A stack of books on a table with an open laptop resting against the booksTo attempt to tease apart these two hypotheses, researchers evaluated how education affects a well-studied pathway that occurs during aging: white matter hyperintensities, which are a sign of cardiovascular-related brain damage linked to high blood pressure in older adults. Increased volume of white matter hyperintensities are linked to decreased memory performance in older adults, and are a predictor of Alzheimer’s disease. The researchers looked at how education affects this pathway in two large samples of older adults, ages 65 years or older, participating in the Washington Heights-Inwood Columbia Aging Project, a long-running NIA-funded community study of aging in northern Manhattan.

Researchers assessed memory using a standard test looking at immediate and delayed recall of word lists. With such a large sample size, the researchers were able to adjust for the effects of age, sex, race, ethnicity, and chronic disease status to ensure that they were looking only at the variables of interest to their hypotheses.

While the authors did not find evidence supporting the brain maintenance hypothesis for education—education level did not affect blood pressure or white matter hyperintensity volume—they did find evidence to support the cognitive reserve pathway. Specifically, education was shown to affect the relationship between white matter hyperintensity volume and memory scores; the memory scores of individuals with higher educational attainment were less affected by increases in white matter hyperintensity volume compared to those with less education. This relationship was seen only in the relatively younger 2011 cohort, and not in the 2005 cohort. This is consistent with the theory that education may only be able to buffer the effects of age-related brain pathology at earlier stages.

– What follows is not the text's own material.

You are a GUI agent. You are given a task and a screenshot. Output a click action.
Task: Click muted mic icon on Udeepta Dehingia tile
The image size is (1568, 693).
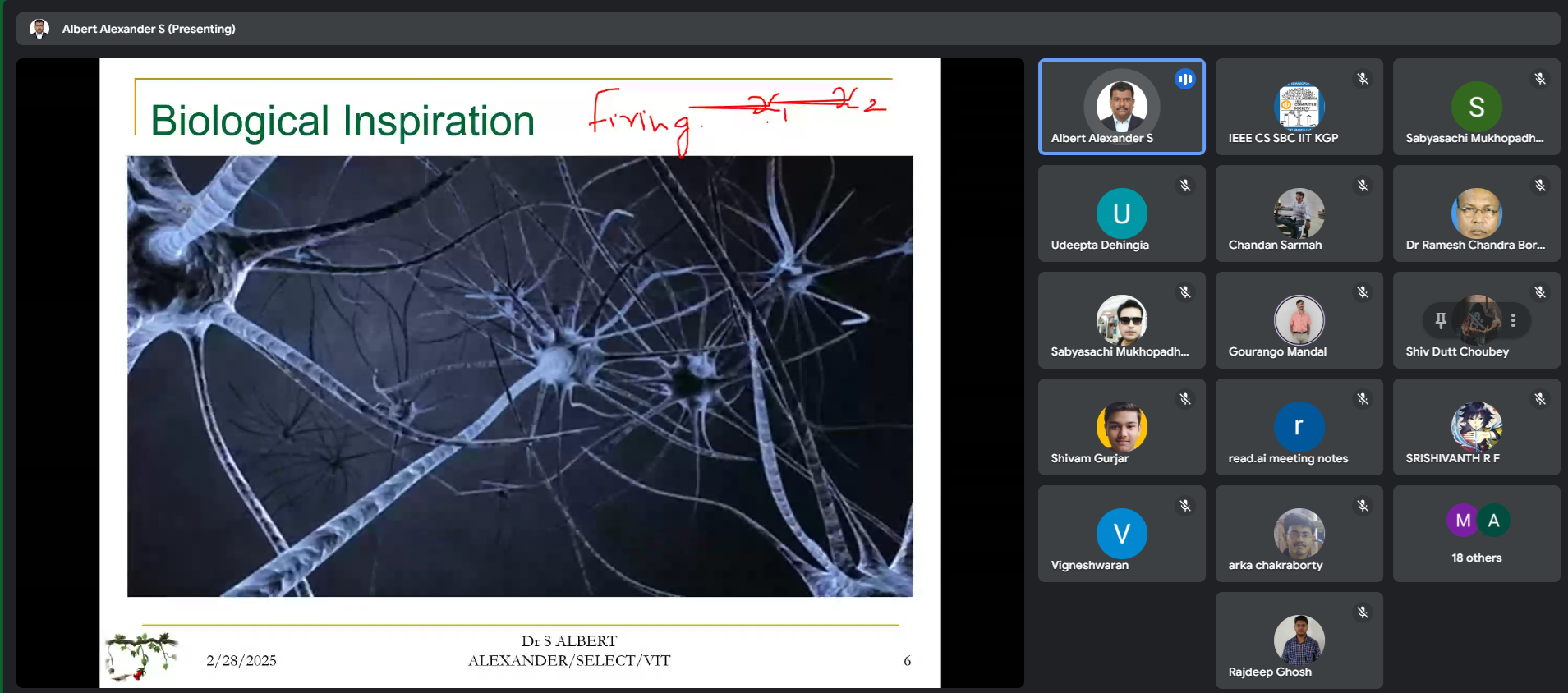[1185, 186]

The authors noted some limitations to this study. For example, the white matter hyperintensities were measured with different types of MRI scanners, which may have provided less detail to detect smaller spots of damage between the samples in the 2005 compared to the 2011 samples. Another limitation is that because of the differences in age between the 2005 and 2011 cohorts, these samples may also have had different life experiences. A strength of this study is the racial, ethnic, and educational diversity of the two samples, which increases the chance that it is applicable to the general public. The authors looked at racial and ethnic breakdowns of their main finding, and the pattern supporting the cognitive reserve hypothesis held up across Hispanic, non-Hispanic black and non-Hispanic white subgroups.

While this study does not address how cognitive reserve supports memory function in the face of brain pathology, future research could shed light on the hypothesis that education may improve the efficiency or ability of brain networks involved in memory, or enhance the brain’s ability to flexibly use nondamaged areas to support memory. This study suggests that education could play an important role in protecting the brain from age-related cognitive decline and dementia.

This research was supported by NIA grants R01AG054520, R00AG047963, R01AG031563, and R00AG053410.

Reference: Zahodne LB, et al. The role of education in a vascular pathway to episodic memory: brain maintenance or cognitive reserve? Neurobiology of Aging. 2019;84:109-118. doi: 10.1016/j.neurobiolaging.2019.08.009.